As Managing Director of Urban and Community Relations for American
Airlines, part of Laugh Phillips’s responsibilities include recruiting
students for employment, developing the concept of ethnotourism, and
building relations with Black colleges and universities. He recently
sat down with Black Issues to discuss these and other aspects of
specialization in the fastest growing industry in America.

You’ve just returned from interviewing students for employment with American Airlines. What’s your impression of them?

I had particular interest in the African American students because
of the keen competition for the sharp ones. For example, one of the
interviewees from the University of Maryland was just outstanding. He
had immersed himself a year ago in the Italian culture and he took a
six-month direct immersion into the Italian culture to learn the
language, and was particularly interested in the arts. He was just
extremely articulate, and had an in-depth grip and understanding of the
industry from a marketing perspective as well as the elements that are
of keen interest to the airlines, and that is the cost-side. I was just
blown away by him.

Another student, a young female from Southern Methodist, had some
industry experience from the sales and marketing perspective and she
was just absolutely on the money with regards to the anticipated
changes that are coming in the industry. The amount of research that
each one of the kids did on American Airlines, on the industry, and on
some of the individuals who are running the business prior to coming to
this interview was just incredible.

Do you think that these kids were aberrations?

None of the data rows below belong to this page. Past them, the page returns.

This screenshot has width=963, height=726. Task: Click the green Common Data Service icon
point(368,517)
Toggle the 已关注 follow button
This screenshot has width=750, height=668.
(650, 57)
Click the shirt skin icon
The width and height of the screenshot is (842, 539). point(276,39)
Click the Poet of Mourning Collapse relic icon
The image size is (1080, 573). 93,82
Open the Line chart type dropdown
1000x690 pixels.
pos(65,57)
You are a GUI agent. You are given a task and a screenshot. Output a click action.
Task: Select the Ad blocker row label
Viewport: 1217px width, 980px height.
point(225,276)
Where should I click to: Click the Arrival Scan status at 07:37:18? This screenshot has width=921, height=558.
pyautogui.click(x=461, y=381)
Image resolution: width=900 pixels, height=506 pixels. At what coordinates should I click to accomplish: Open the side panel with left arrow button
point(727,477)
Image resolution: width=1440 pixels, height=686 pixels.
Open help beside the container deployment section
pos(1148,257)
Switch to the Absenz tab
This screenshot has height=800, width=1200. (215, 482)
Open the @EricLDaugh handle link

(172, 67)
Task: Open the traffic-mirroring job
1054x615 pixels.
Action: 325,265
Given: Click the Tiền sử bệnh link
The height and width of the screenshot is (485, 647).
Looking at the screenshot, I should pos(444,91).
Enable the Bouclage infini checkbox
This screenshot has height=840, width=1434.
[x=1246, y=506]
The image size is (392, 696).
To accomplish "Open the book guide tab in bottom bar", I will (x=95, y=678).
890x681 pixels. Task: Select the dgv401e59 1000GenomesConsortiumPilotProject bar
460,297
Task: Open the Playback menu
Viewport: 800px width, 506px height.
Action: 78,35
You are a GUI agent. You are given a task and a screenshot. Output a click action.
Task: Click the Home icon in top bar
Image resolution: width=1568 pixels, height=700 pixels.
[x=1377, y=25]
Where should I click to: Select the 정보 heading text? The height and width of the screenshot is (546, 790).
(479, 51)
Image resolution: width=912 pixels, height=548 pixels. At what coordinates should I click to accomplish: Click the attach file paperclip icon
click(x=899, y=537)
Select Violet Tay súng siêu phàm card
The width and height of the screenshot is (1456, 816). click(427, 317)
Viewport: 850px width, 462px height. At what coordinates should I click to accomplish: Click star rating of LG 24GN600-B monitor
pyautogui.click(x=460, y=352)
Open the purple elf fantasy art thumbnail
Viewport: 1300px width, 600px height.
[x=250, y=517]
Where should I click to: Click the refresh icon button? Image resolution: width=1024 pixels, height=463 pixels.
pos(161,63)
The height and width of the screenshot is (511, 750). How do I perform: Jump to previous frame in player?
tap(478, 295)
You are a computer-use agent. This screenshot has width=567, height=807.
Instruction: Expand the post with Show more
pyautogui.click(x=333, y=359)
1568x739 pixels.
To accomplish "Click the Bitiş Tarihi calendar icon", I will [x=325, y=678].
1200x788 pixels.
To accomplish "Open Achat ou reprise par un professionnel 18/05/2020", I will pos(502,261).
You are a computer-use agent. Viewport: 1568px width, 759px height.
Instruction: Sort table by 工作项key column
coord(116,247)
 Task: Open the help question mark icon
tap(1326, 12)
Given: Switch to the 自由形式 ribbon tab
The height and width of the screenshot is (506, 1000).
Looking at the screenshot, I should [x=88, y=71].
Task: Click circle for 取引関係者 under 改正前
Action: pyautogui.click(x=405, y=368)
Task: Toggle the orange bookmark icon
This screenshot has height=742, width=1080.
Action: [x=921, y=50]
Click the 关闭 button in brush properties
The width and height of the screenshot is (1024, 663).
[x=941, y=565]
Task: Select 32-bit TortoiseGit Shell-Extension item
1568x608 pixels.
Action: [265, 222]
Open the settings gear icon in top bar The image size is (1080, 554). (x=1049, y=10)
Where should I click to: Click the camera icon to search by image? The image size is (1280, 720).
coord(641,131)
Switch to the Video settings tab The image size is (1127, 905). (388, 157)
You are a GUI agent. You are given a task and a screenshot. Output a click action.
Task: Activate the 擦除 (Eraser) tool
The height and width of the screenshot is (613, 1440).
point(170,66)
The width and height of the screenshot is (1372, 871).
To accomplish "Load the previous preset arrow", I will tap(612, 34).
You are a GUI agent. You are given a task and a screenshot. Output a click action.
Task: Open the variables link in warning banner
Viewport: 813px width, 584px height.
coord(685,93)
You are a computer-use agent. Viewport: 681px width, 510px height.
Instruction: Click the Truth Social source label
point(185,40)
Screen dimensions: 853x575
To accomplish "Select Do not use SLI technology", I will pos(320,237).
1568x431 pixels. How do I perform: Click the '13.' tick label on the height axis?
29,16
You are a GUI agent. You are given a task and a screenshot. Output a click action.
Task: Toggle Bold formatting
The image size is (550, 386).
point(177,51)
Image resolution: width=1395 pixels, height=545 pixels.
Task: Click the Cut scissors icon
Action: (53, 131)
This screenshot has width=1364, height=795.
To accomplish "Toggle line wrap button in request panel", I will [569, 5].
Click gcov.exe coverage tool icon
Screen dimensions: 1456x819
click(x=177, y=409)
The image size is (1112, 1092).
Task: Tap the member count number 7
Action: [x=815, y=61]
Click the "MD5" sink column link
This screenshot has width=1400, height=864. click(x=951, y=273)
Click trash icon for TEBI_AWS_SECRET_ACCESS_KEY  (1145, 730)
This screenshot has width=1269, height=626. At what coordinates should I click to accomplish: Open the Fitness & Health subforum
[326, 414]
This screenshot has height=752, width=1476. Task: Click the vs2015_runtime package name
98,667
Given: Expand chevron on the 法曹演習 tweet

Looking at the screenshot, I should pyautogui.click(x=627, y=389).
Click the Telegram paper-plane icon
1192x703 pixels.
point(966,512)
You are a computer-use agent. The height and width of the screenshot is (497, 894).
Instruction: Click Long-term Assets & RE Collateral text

It is my sense that they are typical of students who are fully
focused on what they want to achieve. Now I hasten to add that there
are some who are not as focused.

You mean, the ones who are just looking for a job.

That’s exactly right. These [two] kids [I mentioned before] were
clearly committed to their long-term careers, as opposed to just
looking for the next job. As such, they did all the necessary legwork
to come into an interview fully prepared.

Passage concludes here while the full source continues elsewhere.